By the end, you’ll have everything in place to leverage GPU acceleration immediately. We’ll walk you through installing the tools, configuring your environment, and running your first CUDA-powered code, so you can start leveraging the benefit of GPUs.
If you have not used an HPC platform before, then you may benefit from going through the material in "Helpful Auxiliary Software" on this page, as it will guide you through the process of connecting to an HPC platform, after which you can continue moving through these set-up instructions.
To engage with all of the content within this GPU Training course, you will need to clone the repo, which can be done with
cd /lustre/projects/Research_Project-RSATeam #This is the directory that the RSA Team will do the course in.
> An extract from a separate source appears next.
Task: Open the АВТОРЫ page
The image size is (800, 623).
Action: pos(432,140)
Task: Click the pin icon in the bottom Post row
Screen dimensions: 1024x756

mkdir $USER # Create a directory for you within the project space.
cd $USER
git clone https://github.com/UniExeterRSE/GPU_Training.git
cd GPU_Training
If you prefer to work interactively, follow these steps:
Request an interactive session:
srun \
--partition=gpu \
-A Research_Project-RSATeam \
--time=12:00:00 \
--nodes=1 \
--ntasks=1 \
--gres=gpu:1 \
--cpus-per-task=4 \
--pty /bin/bash
Load required modules:
module load nvidia-cuda/12.1.1
module load Python/3.11.3
Install the Python requirements:
poetry install
Once your environment is ready, you can invoke any of the project’s entry points via Poetry. For example:
poetry run cuda_check
All of the key Slurm submission scripts live in the
exeter_isca_slurm_submission_scripts/
directory. You can submit a job with
cd exeter_isca_slurm_submission_scripts
sbatch <script-name>.slurm
The following provides the steps that are required to install the necessary compilers and packages to engage with the material in this course.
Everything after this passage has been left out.